Modern Brewery Age, Feb 5, 1990

Distributor attempts to market "treaty beer" in Washington state

Treaty Beer, a beverage that critics called "hate and prejudice in a can," will be re-introduced as a vehicle to raise funds for a campaign against Indian treaty claims to natural resources, a treaty critic said.

Dean Crist, a Minocqua, WA pizza-parlor operator, originally tried to market Treaty Beer 18 months ago as a fund-raiser.

It failed because distributors were reluctant to handle it in the face of arguments the product had racist overtones.

Washington state customers will buy the brew because they are upset over court rulings and other decisions favoring tribal claims, Crist said.

Crist said Friday he and his brother formed a new company that will begin distributing the beer in Washington next week.

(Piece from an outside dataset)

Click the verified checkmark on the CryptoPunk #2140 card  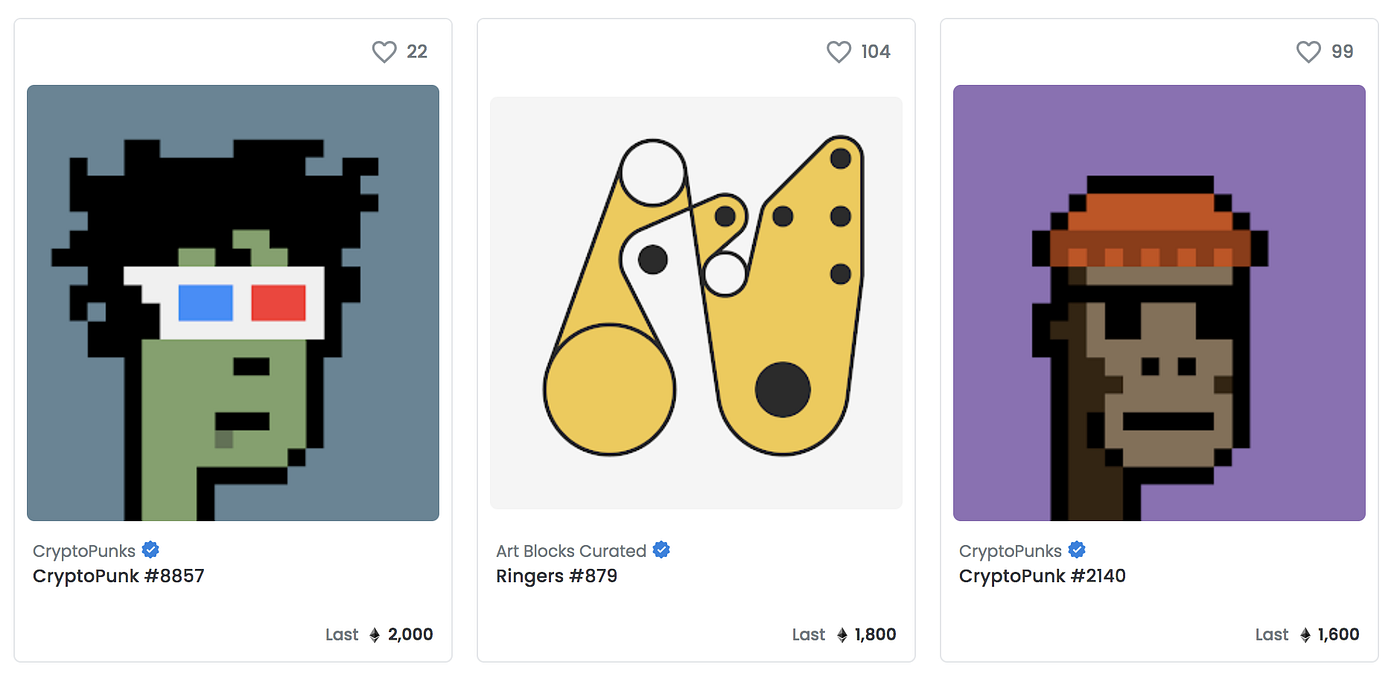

Crist is a leader of Stop Treaty Abuse, an organization opposed to the off-reservation fishing and hunting granted to Chippewa Indians under 19th century treaties in northern Wisconsin.

Critics who called for a national boycott included the governor of Washington.

Crist said he expects renewed criticism of the label. But his company, Sportsman Distributing Inc., already has 2,354 cases of beer on a shipping dock in Portland, Ore., en route from a Louisiana brewery to Washington, he said.

"It is a lot easier for me to take the heat than to ask another distributor to take the heat," he said in an interview.

Washington distribution, he said, was arranged by his brother Neil Crist, an attorney in Fife, Wash.

Crist said Washington Gov. Booth Gardner intimidated distributors in the first attempt to sell the beer.

"There is no doubt we will have cooperation from other distributors," Crist said. "They are good people but they are not crusaders."

Profits from the beer, which will sell for $11 a case wholesale, will be used by Stop Treaty Abuse to lobby legislatures and Congress to rewrite treaties, he said.

If the company can sell a million cases a year, STA would earn $1 million for its causes, Crist said.

The beer can label again features a speared fish, a reference to the walleyed pike that Chippewa catch each spring off their Wisconsin reservations. The spearing technique is usually forbidden by state conservation rules.

Rod-and-reel fishermen, resort owners and other spearfishing opponents have gathered by the hundreds at boat landings for five years during spearing season to protest the treaty rights. Crist, whose community of Minocqua has been a focal point of spearfishing protests, said his latest promotion includes a slogan that reads: "The beer that made Minocqua famous." A Cincinnati company brewed Crist's beer 1 1/2 years ago. He said the Louisiana-brewed beer has a different, smoother taste. Asked about selling it other than in Washington, he said: "If the demand is in Wisconsin, we will be in Wisconsin."